Sign in to follow this  
Followers 0
tobject

Parsing Mailing Address?

11 posts in this topic

#1 ·  Posted (edited)

I have bunch of text lines with addresses

I want to parse addresses somehow

I was thinking if I push whole string to google.MAPS but it does not understand it! Yikes!

any other ideas?

held October 4, 2010 To the Shareholders of Universal Security Instruments, Inc.: The Annual Meeting of Shareholders of Universal Security Instruments, Inc., a Maryland corporation (the “Company”) will be held at the Hilton Pikesville, 1726 Reisterstown Road, Pikesville, Maryland, on Monday, October 4, 2010 at 8:30 a.m., local time, for the following purposes: 1.To elect two dir

held on Wednesday, September 8, 2010 at 2:30 p.m. at the Palais De Beaulieu, Rome Room, in Lausanne, Switzerland. Enclosed is the Invitation and Proxy Statement for the meeting, which includes an agenda and discussion of the items to be voted on at the meeting, information on how you can exercise your voting rights, information concerning Logitech’s compensation of its Board members and e

HELD ON MONDAY, SEPTEMBER 13, 2010 NOTICE IS HEREBY GIVEN that the Annual Meeting of Stockholders of OPNET Technologies, Inc. will be held at our principal executive offices, 7255 Woodmont Avenue, Bethesda, Maryland 20814, on Monday, September 13, 2010 at 10:00 a.m., local time (the “Annual Meeting”), for the purpose of considering and voting upon the following matters: 1.To elect one Clas

held on Monday, September 13, 2010 To the Shareholders of ePlus inc.: The Annual Meeting of Shareholders of ePlus inc., a Delaware corporation, will be held on September 13, 2010, at the Hyatt Regency, 1800 Presidents Street, Reston, Virginia, 20190 at 8:00 a.m. local time for the purposes stated below: 1.To elect directors named in the attached proxy statement, each to se

held at the offices of the Company, 470 East Paces Ferry Road, N.E., Atlanta, Georgia, on Monday, August 16, 2010 at 4:00 p.m. for the following purposes: 1.To elect seven directors of the Company, three of whom will be elected by the holders of Class A Common Shares and four of whom will be elected by the holders of Class B Common Shares. 2.To approve the adoption of the Company’s 2

Edited by tobject

Share this post


Link to post
Share on other sites



#2 ·  Posted (edited)

Gee this is a toughy. The only thing I can think of is starting at the end and working your way to the start. Armed with a database of Countries, Cities, Towns, and/or zip codes, try to match each word until you find what might be the last line of an address. Then try to identify the rest of the address using the commas as markers for each line. I'm not sure how you would do this, but there are some typical markers such as street (St) road (Rd), avenue (Ave), boulevard, place etc...

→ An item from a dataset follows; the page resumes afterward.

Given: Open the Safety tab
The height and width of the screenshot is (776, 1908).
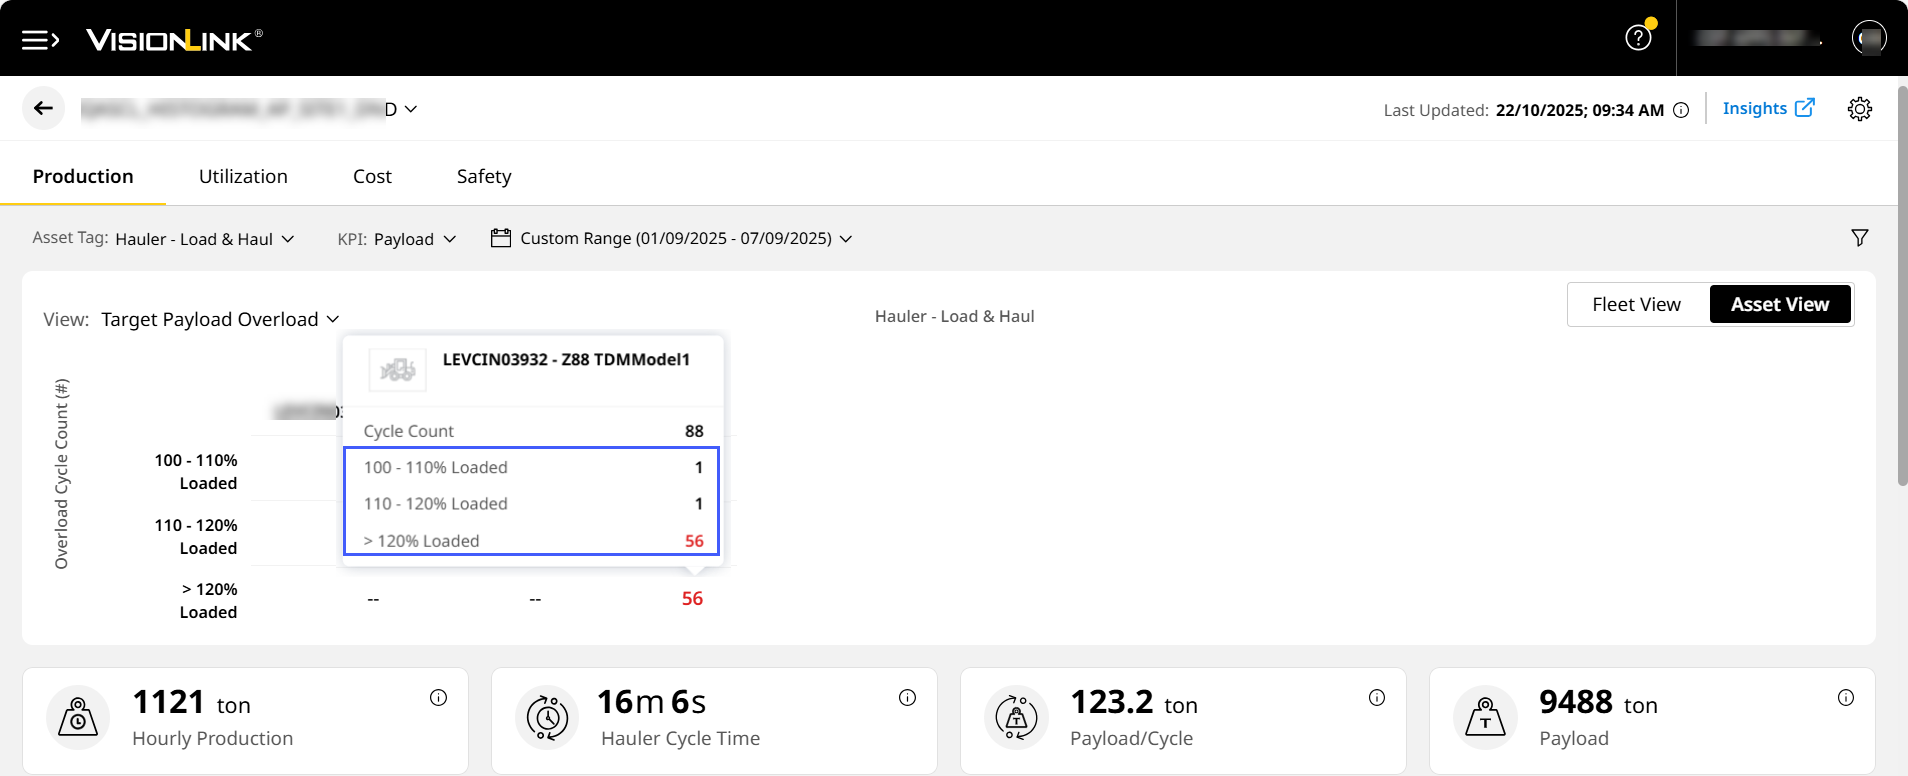Looking at the screenshot, I should tap(484, 177).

I don't think this is at all easy, but you may be able to combine this approach with your original idea. Interesting project. :blink:

One more comment: Look how many times the word 'at' appears in the examples you gave =>

at the Hilton Pikesville, 1726 Reisterstown Road, Pikesville, Maryland, on Monday

at the Palais De Beaulieu, Rome Room, in Lausanne, Switzerland.

at our principal executive offices, 7255 Woodmont Avenue, Bethesda, Maryland 20814, on Monday, September 13, 2010 at 10:00 a.m., local time

at the Hyatt Regency, 1800 Presidents Street, Reston, Virginia, 20190 at 8:00 a.m.

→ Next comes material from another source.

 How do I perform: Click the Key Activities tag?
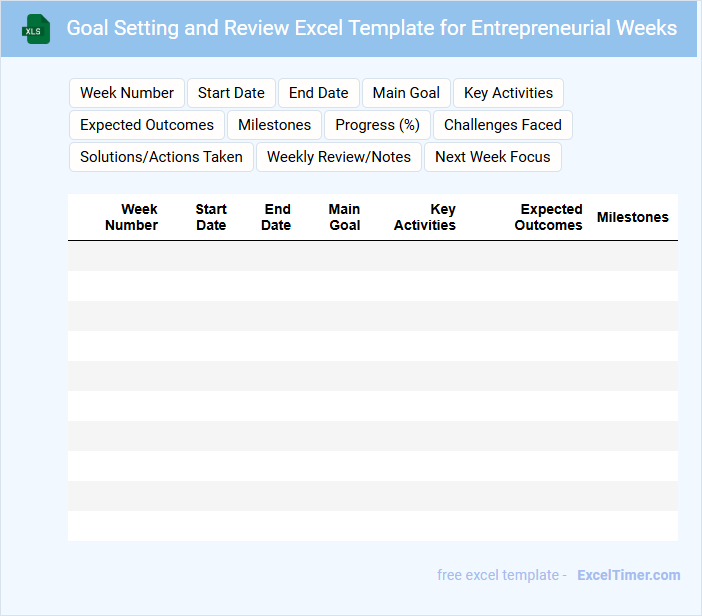tap(508, 93)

at the offices of the Company, 470 East Paces Ferry Road, N.E., Atlanta, Georgia, on Monday, August 16, 2010 at 4:00 p.m.

Edited by czardas

Share this post


Link to post
Share on other sites

#3 ·  Posted (edited)

I'm sure this would fail somewhere ... but you should get the gist on how to fix it if it does.

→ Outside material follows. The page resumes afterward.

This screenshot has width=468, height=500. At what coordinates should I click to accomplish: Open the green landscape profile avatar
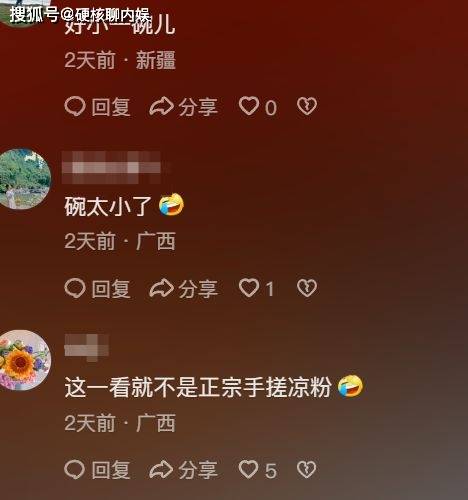[23, 179]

#include <Array.au3>; Just for _ArrayDisplay

#region the important data
Global $s_sre_address = "[\w ]+\s*(?:Road|Drive|Avenue|Street)?"

Global $s_sre_direction = "(?:,\s*(?:N.|N.E.|N.W.|S.|S.E.|S.W.|W.|E.))?"

Global $s_sre_city = ",\s*(?:[A-Z ]+)"

Global $s_sre_states = ",\s*(?:"
$s_sre_states &= "Alabama|Alaska|Arizona|Arkansas|California|"
$s_sre_states &= "Colorado|Connecticut|Delaware|District of Columbia|Florida|"
$s_sre_states &= "Georgia|Hawaii|Idaho|Illinois|Indiana|Iowa|Kansas|Kentucky|"
$s_sre_states &= "Louisiana|Maine|Maryland|Massachusetts|Michigan|Minnesota|"
$s_sre_states &= "Mississippi|Missouri|Montana|Nebraska|Nevada|New Hampshire|"
$s_sre_states &= "New Jersey|New Mexico|New York|North Carolina|North Dakota|"
$s_sre_states &= "Ohio|Oklahoma|Oregon|Pennsylvania|Rhode Island|South Carolina|"
$s_sre_states &= "South Dakota|Tennessee|Texas|Utah|Vermont|Virginia|Washington|"
$s_sre_states &= "West Virginia|Wisconsin|Wyoming)"

Global $s_sre_zip = "(?:,\s*\d{5}(?:\s*-\s*\d{4})?)?"

Global $s_sre_pattern = "(?i)(?s),\s*(" & $s_sre_address & $s_sre_direction & $s_sre_city & $s_sre_states & $s_sre_zip & ")"
#endregion the important data

Global $s_test_str = ""
$s_test_str &= "held October 4, 2010 To the Shareholders of Universal Security Instruments, Inc.: The Annual Meeting"
$s_test_str &= " of Shareholders of Universal Security Instruments, Inc., a Maryland corporation (the “Company”) wil"
$s_test_str &= "l be held at the Hilton Pikesville, 1726 Reisterstown Road, Pikesville, Maryland, on Monday, October"
$s_test_str &= " 4, 2010 at 8:30 a.m., local time, for the following purposes: 1.To elect two dirheld on Wednesday, "
$s_test_str &= "September 8, 2010 at 2:30 p.m. at the Palais De Beaulieu, Rome Room, in Lausanne, Switzerland. Enclo"
$s_test_str &= "sed is the Invitation and Proxy Statement for the meeting, which includes an agenda and discussion o"
$s_test_str &= "f the items to be voted on at the meeting, information on how you can exercise your voting rights, i"
$s_test_str &= "nformation concerning Logitech’s compensation of its Board members and eHELD ON MONDAY, SEPTEMBER 13"
$s_test_str &= ", 2010 NOTICE IS HEREBY GIVEN that the Annual Meeting of Stockholders of OPNET Technologies, Inc. wi"
$s_test_str &= "ll be held at our principal executive offices, 7255 Woodmont Avenue, Bethesda, Maryland 20814, on Mo"
$s_test_str &= "nday, September 13, 2010 at 10:00 a.m., local time (the “Annual Meeting”), for the purpose of consid"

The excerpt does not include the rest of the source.